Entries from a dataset
⁂

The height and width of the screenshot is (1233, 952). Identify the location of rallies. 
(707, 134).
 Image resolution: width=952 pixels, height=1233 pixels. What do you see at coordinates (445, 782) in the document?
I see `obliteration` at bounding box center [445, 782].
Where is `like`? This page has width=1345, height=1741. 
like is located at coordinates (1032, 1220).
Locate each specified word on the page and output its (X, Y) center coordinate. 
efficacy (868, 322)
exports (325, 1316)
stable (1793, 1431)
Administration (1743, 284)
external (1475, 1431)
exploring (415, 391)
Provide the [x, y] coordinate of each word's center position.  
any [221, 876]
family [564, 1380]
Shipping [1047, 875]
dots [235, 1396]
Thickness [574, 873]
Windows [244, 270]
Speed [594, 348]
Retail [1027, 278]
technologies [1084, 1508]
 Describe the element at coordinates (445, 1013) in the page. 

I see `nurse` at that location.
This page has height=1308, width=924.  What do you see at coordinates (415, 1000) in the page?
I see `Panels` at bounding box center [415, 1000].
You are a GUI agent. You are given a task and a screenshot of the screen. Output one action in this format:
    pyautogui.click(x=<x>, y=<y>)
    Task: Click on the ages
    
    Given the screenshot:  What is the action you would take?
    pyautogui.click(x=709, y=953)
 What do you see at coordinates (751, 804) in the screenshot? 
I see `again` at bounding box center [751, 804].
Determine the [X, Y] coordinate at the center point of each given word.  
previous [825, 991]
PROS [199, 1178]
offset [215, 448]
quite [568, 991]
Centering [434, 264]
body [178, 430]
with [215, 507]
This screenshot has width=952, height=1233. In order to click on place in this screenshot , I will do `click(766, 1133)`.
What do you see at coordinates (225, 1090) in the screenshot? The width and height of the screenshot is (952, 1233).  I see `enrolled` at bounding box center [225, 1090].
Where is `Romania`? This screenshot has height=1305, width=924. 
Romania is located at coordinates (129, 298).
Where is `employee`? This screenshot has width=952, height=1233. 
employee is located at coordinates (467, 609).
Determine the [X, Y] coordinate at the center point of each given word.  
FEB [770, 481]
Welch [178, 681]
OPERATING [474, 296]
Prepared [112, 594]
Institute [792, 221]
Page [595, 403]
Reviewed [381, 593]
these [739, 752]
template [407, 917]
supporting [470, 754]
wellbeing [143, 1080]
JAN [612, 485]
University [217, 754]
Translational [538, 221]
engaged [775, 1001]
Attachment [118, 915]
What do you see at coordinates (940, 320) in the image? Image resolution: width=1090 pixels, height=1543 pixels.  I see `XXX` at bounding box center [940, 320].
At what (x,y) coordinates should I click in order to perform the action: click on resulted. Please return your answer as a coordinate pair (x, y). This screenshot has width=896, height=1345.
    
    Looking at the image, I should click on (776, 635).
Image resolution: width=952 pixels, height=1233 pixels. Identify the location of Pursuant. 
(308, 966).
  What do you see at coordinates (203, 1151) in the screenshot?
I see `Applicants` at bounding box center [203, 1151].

⁂

The problem
Rewrite the listing above, changing every "Determine" to "Find" and leaving everything else as it is.

Response below
The height and width of the screenshot is (1233, 952). Identify the location of rallies. 
(707, 134).
 Image resolution: width=952 pixels, height=1233 pixels. What do you see at coordinates (445, 782) in the document?
I see `obliteration` at bounding box center [445, 782].
Where is `like`? This page has width=1345, height=1741. 
like is located at coordinates (1032, 1220).
Locate each specified word on the page and output its (X, Y) center coordinate. 
efficacy (868, 322)
exports (325, 1316)
stable (1793, 1431)
Administration (1743, 284)
external (1475, 1431)
exploring (415, 391)
Provide the [x, y] coordinate of each word's center position.  
any [221, 876]
family [564, 1380]
Shipping [1047, 875]
dots [235, 1396]
Thickness [574, 873]
Windows [244, 270]
Speed [594, 348]
Retail [1027, 278]
technologies [1084, 1508]
 Describe the element at coordinates (445, 1013) in the page. 

I see `nurse` at that location.
This page has height=1308, width=924.  What do you see at coordinates (415, 1000) in the page?
I see `Panels` at bounding box center [415, 1000].
You are a GUI agent. You are given a task and a screenshot of the screen. Output one action in this format:
    pyautogui.click(x=<x>, y=<y>)
    Task: Click on the ages
    
    Given the screenshot:  What is the action you would take?
    pyautogui.click(x=709, y=953)
 What do you see at coordinates (751, 804) in the screenshot? 
I see `again` at bounding box center [751, 804].
Find the [X, Y] coordinate at the center point of each given word.  
previous [825, 991]
PROS [199, 1178]
offset [215, 448]
quite [568, 991]
Centering [434, 264]
body [178, 430]
with [215, 507]
This screenshot has width=952, height=1233. In order to click on place in this screenshot , I will do `click(766, 1133)`.
What do you see at coordinates (225, 1090) in the screenshot? The width and height of the screenshot is (952, 1233).  I see `enrolled` at bounding box center [225, 1090].
Where is `Romania`? This screenshot has height=1305, width=924. 
Romania is located at coordinates (129, 298).
Where is `employee`? This screenshot has width=952, height=1233. 
employee is located at coordinates (467, 609).
Find the [X, Y] coordinate at the center point of each given word.  
FEB [770, 481]
Welch [178, 681]
OPERATING [474, 296]
Prepared [112, 594]
Institute [792, 221]
Page [595, 403]
Reviewed [381, 593]
these [739, 752]
template [407, 917]
supporting [470, 754]
wellbeing [143, 1080]
JAN [612, 485]
University [217, 754]
Translational [538, 221]
engaged [775, 1001]
Attachment [118, 915]
What do you see at coordinates (940, 320) in the image? Image resolution: width=1090 pixels, height=1543 pixels.  I see `XXX` at bounding box center [940, 320].
At what (x,y) coordinates should I click in order to perform the action: click on resulted. Please return your answer as a coordinate pair (x, y). This screenshot has width=896, height=1345.
    
    Looking at the image, I should click on (776, 635).
Image resolution: width=952 pixels, height=1233 pixels. Identify the location of Pursuant. 
(308, 966).
  What do you see at coordinates (203, 1151) in the screenshot?
I see `Applicants` at bounding box center [203, 1151].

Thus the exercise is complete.